**Written exercise:**
Copy every line of the following listing, word for word and symbol for symbol.

Stored data
::::

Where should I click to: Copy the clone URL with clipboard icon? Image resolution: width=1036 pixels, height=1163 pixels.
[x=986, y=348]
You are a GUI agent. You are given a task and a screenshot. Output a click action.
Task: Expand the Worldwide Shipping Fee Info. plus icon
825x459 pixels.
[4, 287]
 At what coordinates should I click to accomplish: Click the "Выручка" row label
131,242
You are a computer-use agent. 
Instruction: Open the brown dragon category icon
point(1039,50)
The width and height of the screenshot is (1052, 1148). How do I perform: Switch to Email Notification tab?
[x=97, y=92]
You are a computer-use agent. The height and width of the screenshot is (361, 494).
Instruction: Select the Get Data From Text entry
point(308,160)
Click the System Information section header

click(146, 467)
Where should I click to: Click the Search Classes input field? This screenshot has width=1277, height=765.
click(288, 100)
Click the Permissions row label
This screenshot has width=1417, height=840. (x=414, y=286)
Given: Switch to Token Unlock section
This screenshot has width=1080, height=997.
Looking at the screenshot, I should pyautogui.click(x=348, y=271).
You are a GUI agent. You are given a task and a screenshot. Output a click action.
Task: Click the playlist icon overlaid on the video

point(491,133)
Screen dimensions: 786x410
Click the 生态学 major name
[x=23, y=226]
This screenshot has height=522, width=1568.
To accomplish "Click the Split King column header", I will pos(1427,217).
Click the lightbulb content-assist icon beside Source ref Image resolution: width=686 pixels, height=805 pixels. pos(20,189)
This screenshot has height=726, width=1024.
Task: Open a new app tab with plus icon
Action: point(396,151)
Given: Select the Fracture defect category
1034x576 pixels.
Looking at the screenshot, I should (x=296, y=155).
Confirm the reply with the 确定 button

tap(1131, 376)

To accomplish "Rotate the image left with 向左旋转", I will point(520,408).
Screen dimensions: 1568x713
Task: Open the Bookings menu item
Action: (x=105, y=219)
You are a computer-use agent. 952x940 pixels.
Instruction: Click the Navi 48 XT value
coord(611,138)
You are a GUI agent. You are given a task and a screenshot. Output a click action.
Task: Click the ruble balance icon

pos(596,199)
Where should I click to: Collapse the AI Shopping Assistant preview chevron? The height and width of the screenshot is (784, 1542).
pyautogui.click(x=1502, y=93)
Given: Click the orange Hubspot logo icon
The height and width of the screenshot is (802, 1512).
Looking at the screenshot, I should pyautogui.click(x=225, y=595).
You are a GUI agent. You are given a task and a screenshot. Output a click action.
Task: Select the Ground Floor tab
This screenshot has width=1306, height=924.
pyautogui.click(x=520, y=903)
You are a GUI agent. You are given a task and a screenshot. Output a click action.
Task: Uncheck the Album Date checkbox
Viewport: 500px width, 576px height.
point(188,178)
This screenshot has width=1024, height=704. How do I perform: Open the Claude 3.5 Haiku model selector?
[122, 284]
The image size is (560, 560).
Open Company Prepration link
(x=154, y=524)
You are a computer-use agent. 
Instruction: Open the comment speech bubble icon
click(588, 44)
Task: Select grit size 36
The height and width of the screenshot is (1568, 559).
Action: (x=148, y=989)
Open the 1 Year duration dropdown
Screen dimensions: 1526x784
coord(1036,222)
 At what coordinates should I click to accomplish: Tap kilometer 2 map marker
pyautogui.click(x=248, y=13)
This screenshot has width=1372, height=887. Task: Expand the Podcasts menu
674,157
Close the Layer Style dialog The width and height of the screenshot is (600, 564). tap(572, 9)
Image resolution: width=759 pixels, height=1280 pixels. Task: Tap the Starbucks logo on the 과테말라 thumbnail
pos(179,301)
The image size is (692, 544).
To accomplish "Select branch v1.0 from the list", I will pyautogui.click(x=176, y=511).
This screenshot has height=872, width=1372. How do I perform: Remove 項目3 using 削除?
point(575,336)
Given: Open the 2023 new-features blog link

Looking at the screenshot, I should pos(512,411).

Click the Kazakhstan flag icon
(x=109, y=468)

::::

**Solution:**
Where should I click to: Copy the clone URL with clipboard icon? Image resolution: width=1036 pixels, height=1163 pixels.
[x=986, y=348]
You are a GUI agent. You are given a task and a screenshot. Output a click action.
Task: Expand the Worldwide Shipping Fee Info. plus icon
825x459 pixels.
[4, 287]
 At what coordinates should I click to accomplish: Click the "Выручка" row label
131,242
You are a computer-use agent. 
Instruction: Open the brown dragon category icon
point(1039,50)
The width and height of the screenshot is (1052, 1148). How do I perform: Switch to Email Notification tab?
[x=97, y=92]
You are a computer-use agent. The height and width of the screenshot is (361, 494).
Instruction: Select the Get Data From Text entry
point(308,160)
Click the System Information section header

click(146, 467)
Where should I click to: Click the Search Classes input field? This screenshot has width=1277, height=765.
click(288, 100)
Click the Permissions row label
This screenshot has width=1417, height=840. (x=414, y=286)
Given: Switch to Token Unlock section
This screenshot has width=1080, height=997.
Looking at the screenshot, I should pyautogui.click(x=348, y=271).
You are a GUI agent. You are given a task and a screenshot. Output a click action.
Task: Click the playlist icon overlaid on the video

point(491,133)
Screen dimensions: 786x410
Click the 生态学 major name
[x=23, y=226]
This screenshot has height=522, width=1568.
To accomplish "Click the Split King column header", I will pos(1427,217).
Click the lightbulb content-assist icon beside Source ref Image resolution: width=686 pixels, height=805 pixels. pos(20,189)
This screenshot has height=726, width=1024.
Task: Open a new app tab with plus icon
Action: point(396,151)
Given: Select the Fracture defect category
1034x576 pixels.
Looking at the screenshot, I should (x=296, y=155).
Confirm the reply with the 确定 button

tap(1131, 376)

To accomplish "Rotate the image left with 向左旋转", I will point(520,408).
Screen dimensions: 1568x713
Task: Open the Bookings menu item
Action: (x=105, y=219)
You are a computer-use agent. 952x940 pixels.
Instruction: Click the Navi 48 XT value
coord(611,138)
You are a GUI agent. You are given a task and a screenshot. Output a click action.
Task: Click the ruble balance icon

pos(596,199)
Where should I click to: Collapse the AI Shopping Assistant preview chevron? The height and width of the screenshot is (784, 1542).
pyautogui.click(x=1502, y=93)
Given: Click the orange Hubspot logo icon
The height and width of the screenshot is (802, 1512).
Looking at the screenshot, I should pyautogui.click(x=225, y=595).
You are a GUI agent. You are given a task and a screenshot. Output a click action.
Task: Select the Ground Floor tab
This screenshot has width=1306, height=924.
pyautogui.click(x=520, y=903)
You are a GUI agent. You are given a task and a screenshot. Output a click action.
Task: Uncheck the Album Date checkbox
Viewport: 500px width, 576px height.
point(188,178)
This screenshot has width=1024, height=704. How do I perform: Open the Claude 3.5 Haiku model selector?
[122, 284]
The image size is (560, 560).
Open Company Prepration link
(x=154, y=524)
You are a computer-use agent. 
Instruction: Open the comment speech bubble icon
click(588, 44)
Task: Select grit size 36
The height and width of the screenshot is (1568, 559).
Action: (x=148, y=989)
Open the 1 Year duration dropdown
Screen dimensions: 1526x784
coord(1036,222)
 At what coordinates should I click to accomplish: Tap kilometer 2 map marker
pyautogui.click(x=248, y=13)
This screenshot has width=1372, height=887. Task: Expand the Podcasts menu
674,157
Close the Layer Style dialog The width and height of the screenshot is (600, 564). tap(572, 9)
Image resolution: width=759 pixels, height=1280 pixels. Task: Tap the Starbucks logo on the 과테말라 thumbnail
pos(179,301)
The image size is (692, 544).
To accomplish "Select branch v1.0 from the list", I will pyautogui.click(x=176, y=511).
This screenshot has height=872, width=1372. How do I perform: Remove 項目3 using 削除?
point(575,336)
Given: Open the 2023 new-features blog link

Looking at the screenshot, I should pos(512,411).

Click the Kazakhstan flag icon
(x=109, y=468)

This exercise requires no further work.